_PROBLEM DETAILS_. Repeat every entry exactly. Leave nothing out.

_RECORD SET_.
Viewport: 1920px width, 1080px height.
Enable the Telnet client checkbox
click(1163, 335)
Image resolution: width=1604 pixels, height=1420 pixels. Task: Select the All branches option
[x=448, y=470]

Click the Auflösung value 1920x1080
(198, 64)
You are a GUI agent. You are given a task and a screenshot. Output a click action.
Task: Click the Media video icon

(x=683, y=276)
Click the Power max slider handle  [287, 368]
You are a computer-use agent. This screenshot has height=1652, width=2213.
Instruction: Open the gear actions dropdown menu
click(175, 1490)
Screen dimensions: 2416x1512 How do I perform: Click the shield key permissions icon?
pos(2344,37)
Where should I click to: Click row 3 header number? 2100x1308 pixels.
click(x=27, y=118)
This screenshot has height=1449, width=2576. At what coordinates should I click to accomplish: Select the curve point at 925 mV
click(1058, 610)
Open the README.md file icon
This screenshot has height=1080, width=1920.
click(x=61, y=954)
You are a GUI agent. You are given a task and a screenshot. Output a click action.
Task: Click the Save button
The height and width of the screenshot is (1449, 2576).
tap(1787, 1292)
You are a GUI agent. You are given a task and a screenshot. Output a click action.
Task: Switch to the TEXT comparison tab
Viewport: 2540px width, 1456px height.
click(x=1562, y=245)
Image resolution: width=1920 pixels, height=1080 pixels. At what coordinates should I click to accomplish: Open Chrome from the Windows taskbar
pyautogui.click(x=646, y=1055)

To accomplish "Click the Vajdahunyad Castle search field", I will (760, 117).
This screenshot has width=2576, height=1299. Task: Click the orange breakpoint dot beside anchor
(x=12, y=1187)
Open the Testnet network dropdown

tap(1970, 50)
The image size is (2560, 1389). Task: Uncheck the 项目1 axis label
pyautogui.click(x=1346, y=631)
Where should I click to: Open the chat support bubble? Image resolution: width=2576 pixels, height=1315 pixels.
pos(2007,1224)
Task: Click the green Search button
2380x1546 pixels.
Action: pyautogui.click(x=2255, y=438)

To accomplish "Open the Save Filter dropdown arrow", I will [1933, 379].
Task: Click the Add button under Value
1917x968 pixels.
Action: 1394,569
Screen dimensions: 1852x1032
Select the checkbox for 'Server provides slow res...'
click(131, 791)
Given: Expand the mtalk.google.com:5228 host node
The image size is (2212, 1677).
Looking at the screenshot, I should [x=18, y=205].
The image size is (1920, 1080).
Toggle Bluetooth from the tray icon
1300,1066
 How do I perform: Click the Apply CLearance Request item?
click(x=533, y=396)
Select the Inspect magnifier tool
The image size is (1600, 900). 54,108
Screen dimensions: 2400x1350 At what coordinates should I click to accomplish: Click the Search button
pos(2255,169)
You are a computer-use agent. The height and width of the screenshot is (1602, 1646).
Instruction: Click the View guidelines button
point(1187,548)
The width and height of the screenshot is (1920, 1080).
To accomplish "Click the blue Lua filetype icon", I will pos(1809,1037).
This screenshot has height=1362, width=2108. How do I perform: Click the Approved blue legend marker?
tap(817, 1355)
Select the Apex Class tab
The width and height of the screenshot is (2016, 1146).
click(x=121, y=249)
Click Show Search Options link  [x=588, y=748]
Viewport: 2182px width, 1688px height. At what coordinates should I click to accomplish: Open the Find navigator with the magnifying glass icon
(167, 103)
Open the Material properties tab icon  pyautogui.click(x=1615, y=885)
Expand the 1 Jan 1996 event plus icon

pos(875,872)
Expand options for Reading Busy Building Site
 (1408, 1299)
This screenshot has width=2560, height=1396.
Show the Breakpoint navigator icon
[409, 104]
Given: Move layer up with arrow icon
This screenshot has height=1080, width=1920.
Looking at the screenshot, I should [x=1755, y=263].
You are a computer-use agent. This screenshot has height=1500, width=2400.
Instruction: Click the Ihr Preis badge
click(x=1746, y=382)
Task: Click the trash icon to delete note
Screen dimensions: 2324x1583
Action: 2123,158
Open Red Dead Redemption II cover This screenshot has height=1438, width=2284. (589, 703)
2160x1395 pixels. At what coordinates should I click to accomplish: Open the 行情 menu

_ANSWER BELOW_.
Viewport: 1920px width, 1080px height.
Enable the Telnet client checkbox
click(1163, 335)
Image resolution: width=1604 pixels, height=1420 pixels. Task: Select the All branches option
[x=448, y=470]

Click the Auflösung value 1920x1080
(198, 64)
You are a GUI agent. You are given a task and a screenshot. Output a click action.
Task: Click the Media video icon

(x=683, y=276)
Click the Power max slider handle  [287, 368]
You are a computer-use agent. This screenshot has height=1652, width=2213.
Instruction: Open the gear actions dropdown menu
click(175, 1490)
Screen dimensions: 2416x1512 How do I perform: Click the shield key permissions icon?
pos(2344,37)
Where should I click to: Click row 3 header number? 2100x1308 pixels.
click(x=27, y=118)
This screenshot has height=1449, width=2576. At what coordinates should I click to accomplish: Select the curve point at 925 mV
click(1058, 610)
Open the README.md file icon
This screenshot has height=1080, width=1920.
click(x=61, y=954)
You are a GUI agent. You are given a task and a screenshot. Output a click action.
Task: Click the Save button
The height and width of the screenshot is (1449, 2576).
tap(1787, 1292)
You are a GUI agent. You are given a task and a screenshot. Output a click action.
Task: Switch to the TEXT comparison tab
Viewport: 2540px width, 1456px height.
click(x=1562, y=245)
Image resolution: width=1920 pixels, height=1080 pixels. At what coordinates should I click to accomplish: Open Chrome from the Windows taskbar
pyautogui.click(x=646, y=1055)

To accomplish "Click the Vajdahunyad Castle search field", I will (760, 117).
This screenshot has width=2576, height=1299. Task: Click the orange breakpoint dot beside anchor
(x=12, y=1187)
Open the Testnet network dropdown

tap(1970, 50)
The image size is (2560, 1389). Task: Uncheck the 项目1 axis label
pyautogui.click(x=1346, y=631)
Where should I click to: Open the chat support bubble? Image resolution: width=2576 pixels, height=1315 pixels.
pos(2007,1224)
Task: Click the green Search button
2380x1546 pixels.
Action: pyautogui.click(x=2255, y=438)

To accomplish "Open the Save Filter dropdown arrow", I will [1933, 379].
Task: Click the Add button under Value
1917x968 pixels.
Action: 1394,569
Screen dimensions: 1852x1032
Select the checkbox for 'Server provides slow res...'
click(131, 791)
Given: Expand the mtalk.google.com:5228 host node
The image size is (2212, 1677).
Looking at the screenshot, I should [x=18, y=205].
The image size is (1920, 1080).
Toggle Bluetooth from the tray icon
1300,1066
 How do I perform: Click the Apply CLearance Request item?
click(x=533, y=396)
Select the Inspect magnifier tool
The image size is (1600, 900). 54,108
Screen dimensions: 2400x1350 At what coordinates should I click to accomplish: Click the Search button
pos(2255,169)
You are a computer-use agent. The height and width of the screenshot is (1602, 1646).
Instruction: Click the View guidelines button
point(1187,548)
The width and height of the screenshot is (1920, 1080).
To accomplish "Click the blue Lua filetype icon", I will pos(1809,1037).
This screenshot has height=1362, width=2108. How do I perform: Click the Approved blue legend marker?
tap(817, 1355)
Select the Apex Class tab
The width and height of the screenshot is (2016, 1146).
click(x=121, y=249)
Click Show Search Options link  [x=588, y=748]
Viewport: 2182px width, 1688px height. At what coordinates should I click to accomplish: Open the Find navigator with the magnifying glass icon
(167, 103)
Open the Material properties tab icon  pyautogui.click(x=1615, y=885)
Expand the 1 Jan 1996 event plus icon

pos(875,872)
Expand options for Reading Busy Building Site
 (1408, 1299)
This screenshot has width=2560, height=1396.
Show the Breakpoint navigator icon
[409, 104]
Given: Move layer up with arrow icon
This screenshot has height=1080, width=1920.
Looking at the screenshot, I should [x=1755, y=263].
You are a computer-use agent. This screenshot has height=1500, width=2400.
Instruction: Click the Ihr Preis badge
click(x=1746, y=382)
Task: Click the trash icon to delete note
Screen dimensions: 2324x1583
Action: 2123,158
Open Red Dead Redemption II cover This screenshot has height=1438, width=2284. (589, 703)
2160x1395 pixels. At what coordinates should I click to accomplish: Open the 行情 menu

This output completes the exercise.